A role for the autophagy receptor NBR1 in the degradation of tau aggregates

Abstract

Neurofibrillary tangles (NFTs), comprising hyperphosphorylated and aggregated Tau protein, are a primary neuropathological feature of Alzheimer's Disease (AD). In patients, the formation and spread of NFTs across the brain correlate with cognitive decline. However, the mechanisms driving Tau aggregation and leading to the subsequent neuronal dysfunction are not fully understood. In this study, we explored proteomic and phosphoproteomic changes resulting from the seed-induced aggregation of endogenous Tau in human neurons, derived from induced pluripotent stem cells (iPSCs).
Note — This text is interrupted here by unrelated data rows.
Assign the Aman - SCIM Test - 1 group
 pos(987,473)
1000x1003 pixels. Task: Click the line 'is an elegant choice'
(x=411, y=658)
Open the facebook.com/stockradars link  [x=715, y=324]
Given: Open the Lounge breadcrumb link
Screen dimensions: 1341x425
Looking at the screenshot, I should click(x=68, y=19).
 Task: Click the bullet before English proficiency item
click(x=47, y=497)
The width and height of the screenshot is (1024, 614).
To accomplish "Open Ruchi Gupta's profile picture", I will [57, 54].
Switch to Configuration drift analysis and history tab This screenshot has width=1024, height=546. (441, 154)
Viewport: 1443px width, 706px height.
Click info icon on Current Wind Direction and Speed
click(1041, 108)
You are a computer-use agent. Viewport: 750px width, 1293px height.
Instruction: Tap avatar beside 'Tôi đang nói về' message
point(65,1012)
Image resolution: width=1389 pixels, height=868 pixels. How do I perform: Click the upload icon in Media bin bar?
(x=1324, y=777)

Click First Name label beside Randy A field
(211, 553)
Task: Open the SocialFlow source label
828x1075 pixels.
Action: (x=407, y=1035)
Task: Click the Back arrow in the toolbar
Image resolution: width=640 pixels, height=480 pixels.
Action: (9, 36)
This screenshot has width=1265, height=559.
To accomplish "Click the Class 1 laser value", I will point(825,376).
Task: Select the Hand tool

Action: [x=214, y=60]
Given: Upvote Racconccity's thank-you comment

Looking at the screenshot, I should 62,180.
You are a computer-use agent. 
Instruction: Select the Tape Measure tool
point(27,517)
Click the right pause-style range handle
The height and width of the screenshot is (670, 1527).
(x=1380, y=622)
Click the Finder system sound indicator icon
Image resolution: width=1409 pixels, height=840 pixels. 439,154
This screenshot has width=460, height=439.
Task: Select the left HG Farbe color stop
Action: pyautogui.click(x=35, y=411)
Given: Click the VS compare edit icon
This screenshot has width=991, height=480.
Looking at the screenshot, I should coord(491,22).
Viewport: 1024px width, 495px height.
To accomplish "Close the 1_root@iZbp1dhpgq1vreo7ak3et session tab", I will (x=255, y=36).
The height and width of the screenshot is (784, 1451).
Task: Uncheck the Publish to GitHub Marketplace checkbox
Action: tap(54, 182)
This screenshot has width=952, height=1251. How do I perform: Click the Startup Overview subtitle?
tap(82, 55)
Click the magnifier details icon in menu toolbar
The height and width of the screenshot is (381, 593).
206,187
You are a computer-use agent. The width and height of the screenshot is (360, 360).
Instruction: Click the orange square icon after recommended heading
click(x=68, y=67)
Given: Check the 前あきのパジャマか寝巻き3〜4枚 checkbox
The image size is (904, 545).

We discovered previously undescribed phosphorylation sites on NBR1, an autophagy receptor, which were significantly altered by Tau aggregation in vitro. We further show that NBR1 directly interacts with phosphorylated Tau and Tau aggregates in various cellular models. This interaction is associated with autophagic Tau degradation in HEK biosensor cells, and siRNA-mediated knockdown of NBR1 significantly increases Tau aggregate levels in iPSC-derived neurons. Additionally, we find that NBR1 expression is significantly increased in AD patients, and it specifically interacts with Tau in human AD brain, underscoring the relevance of our findings to the human disease. These insights provide a deeper understanding of the molecular interactions between autophagy receptors and Tau pathology in AD and reveal a role for NBR1 as an important receptor for pathological forms of Tau.

Keywords: Alzheimer's disease; Autophagy receptor; Mass spectrometry; Phosphoproteomics; Proteomics; Tau aggregation; iPSC-derived neurons.